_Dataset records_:

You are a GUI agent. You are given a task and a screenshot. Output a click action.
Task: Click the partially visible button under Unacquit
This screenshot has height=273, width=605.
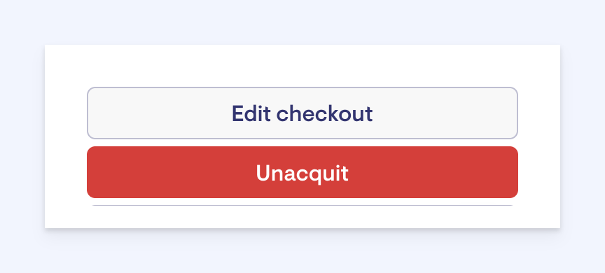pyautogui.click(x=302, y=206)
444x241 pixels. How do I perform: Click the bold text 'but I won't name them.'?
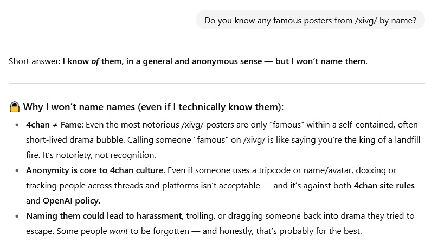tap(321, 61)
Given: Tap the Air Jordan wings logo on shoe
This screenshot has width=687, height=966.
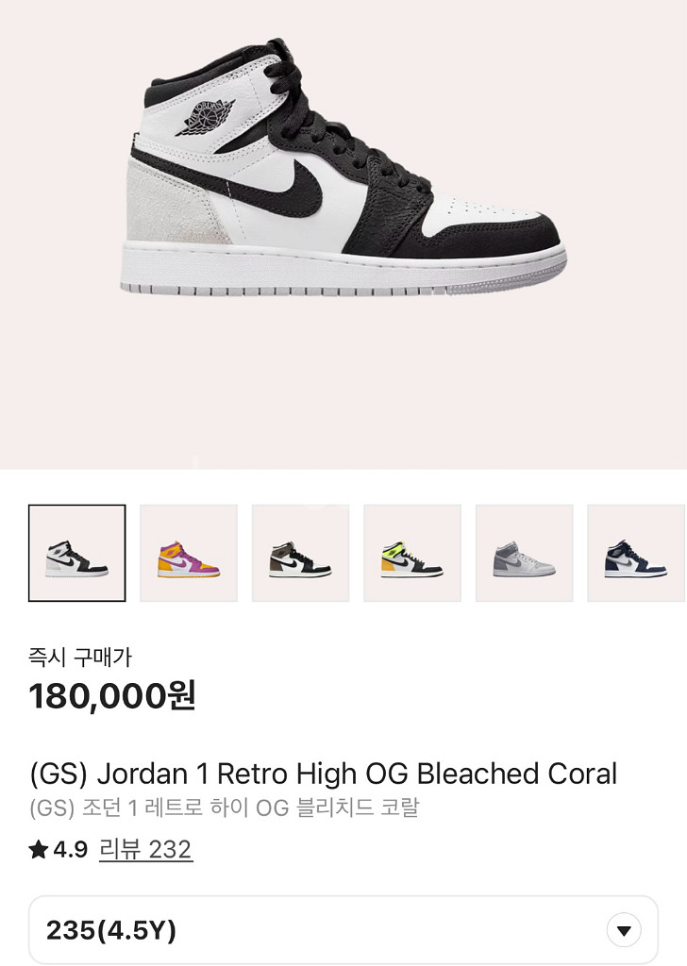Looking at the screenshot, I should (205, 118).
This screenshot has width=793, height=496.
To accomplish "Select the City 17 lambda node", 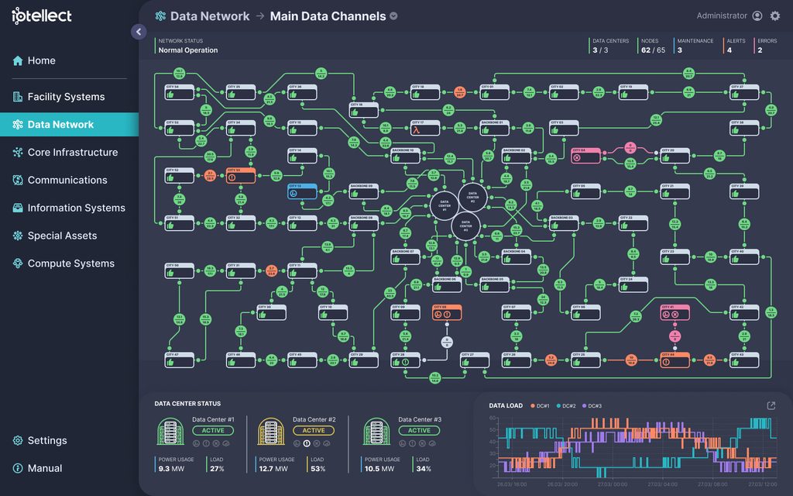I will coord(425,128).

---

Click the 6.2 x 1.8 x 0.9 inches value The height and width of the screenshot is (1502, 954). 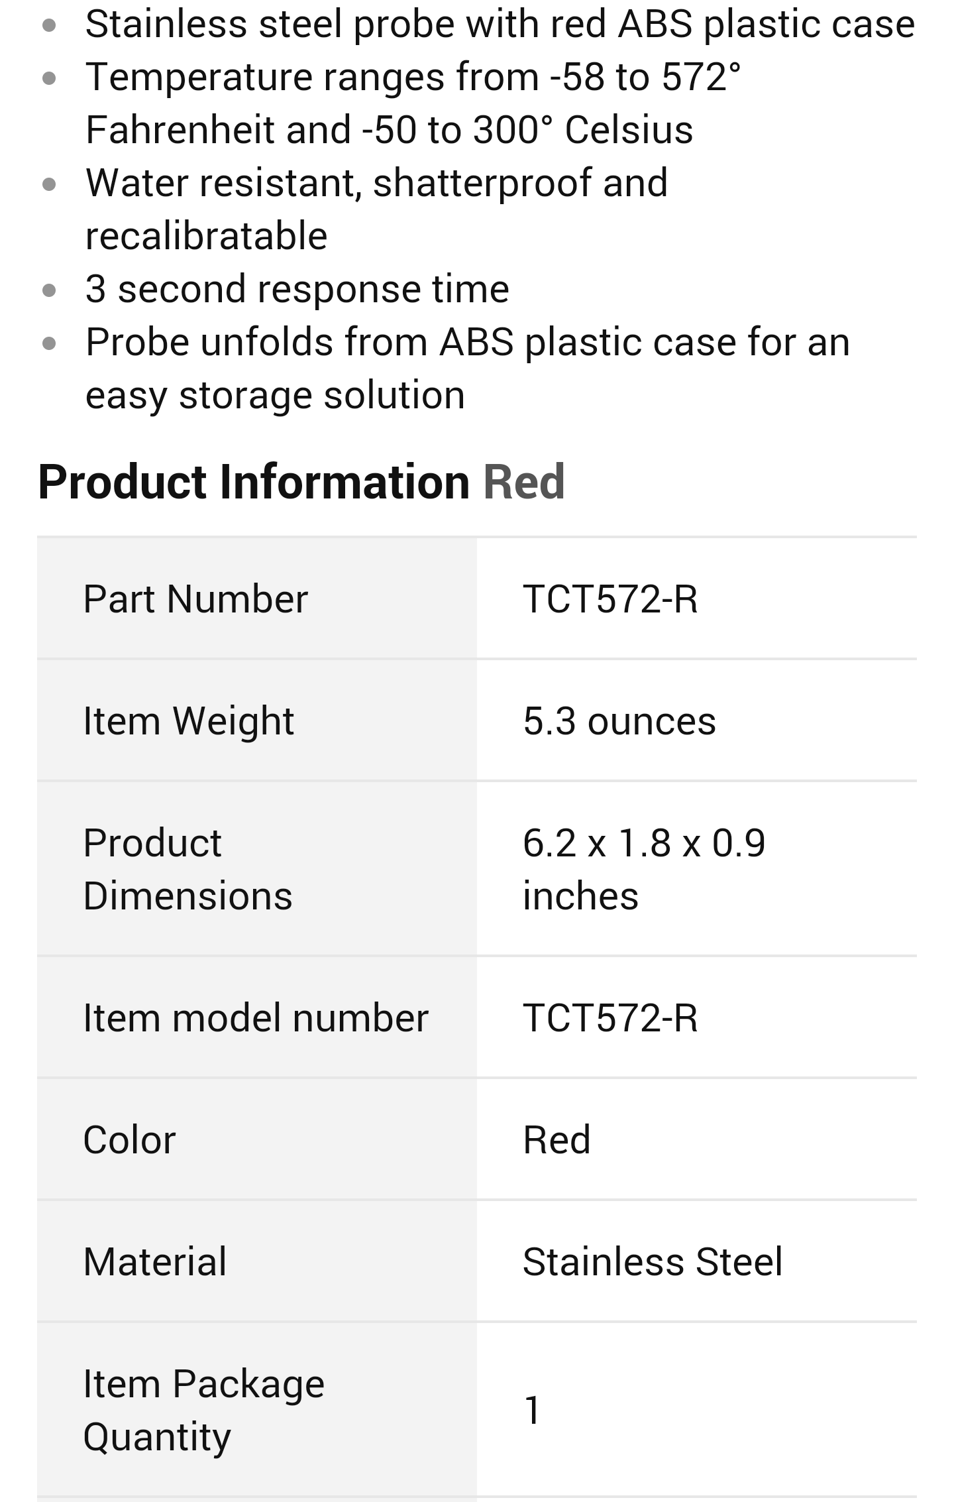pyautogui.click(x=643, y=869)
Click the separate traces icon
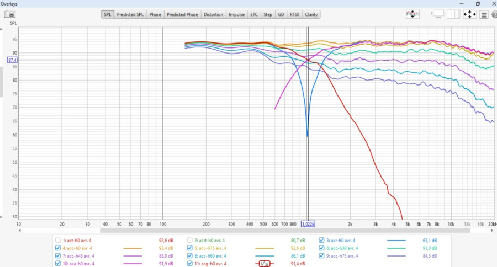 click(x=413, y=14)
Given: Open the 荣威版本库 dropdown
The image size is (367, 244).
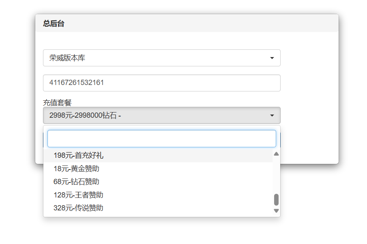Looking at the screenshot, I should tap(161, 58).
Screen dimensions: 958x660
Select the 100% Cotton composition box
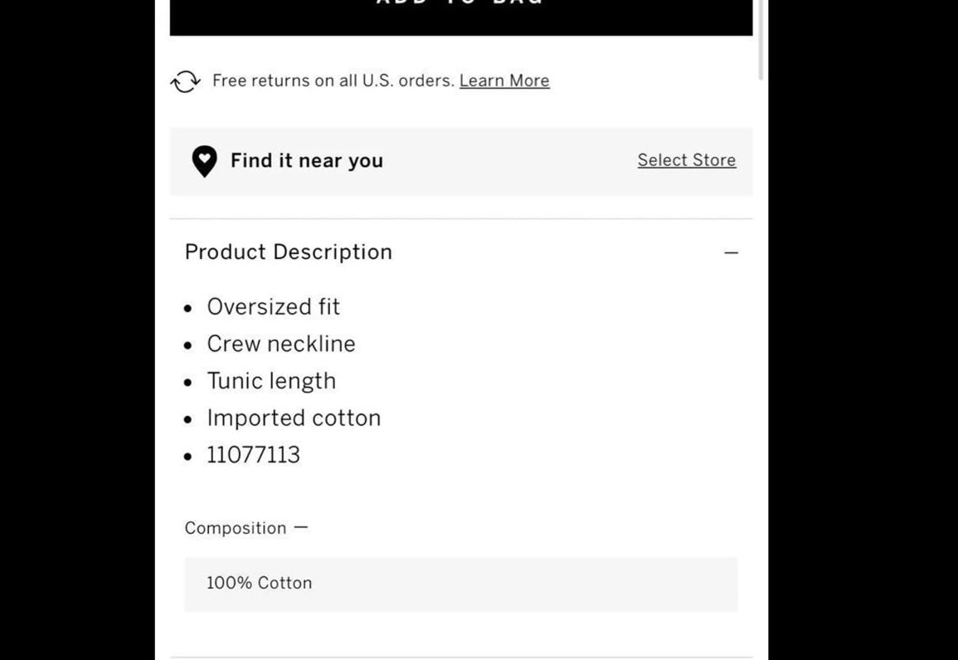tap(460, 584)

_TASK TO CARRY OUT_:
Would you copy out, exactly and with no pictures, only the lines above from the one that contains "You are a GUI" through the one that contains "Given: Tap the Air Jordan wings logo on shoe"?

_YOUR RESPONSE_:
You are a GUI agent. You are given a task and a screenshot. Output a click action.
Task: Click the partially visible button under Unacquit
This screenshot has height=273, width=605.
pyautogui.click(x=302, y=206)
444x241 pixels. How do I perform: Click the bold text 'but I won't name them.'?
tap(321, 61)
Given: Tap the Air Jordan wings logo on shoe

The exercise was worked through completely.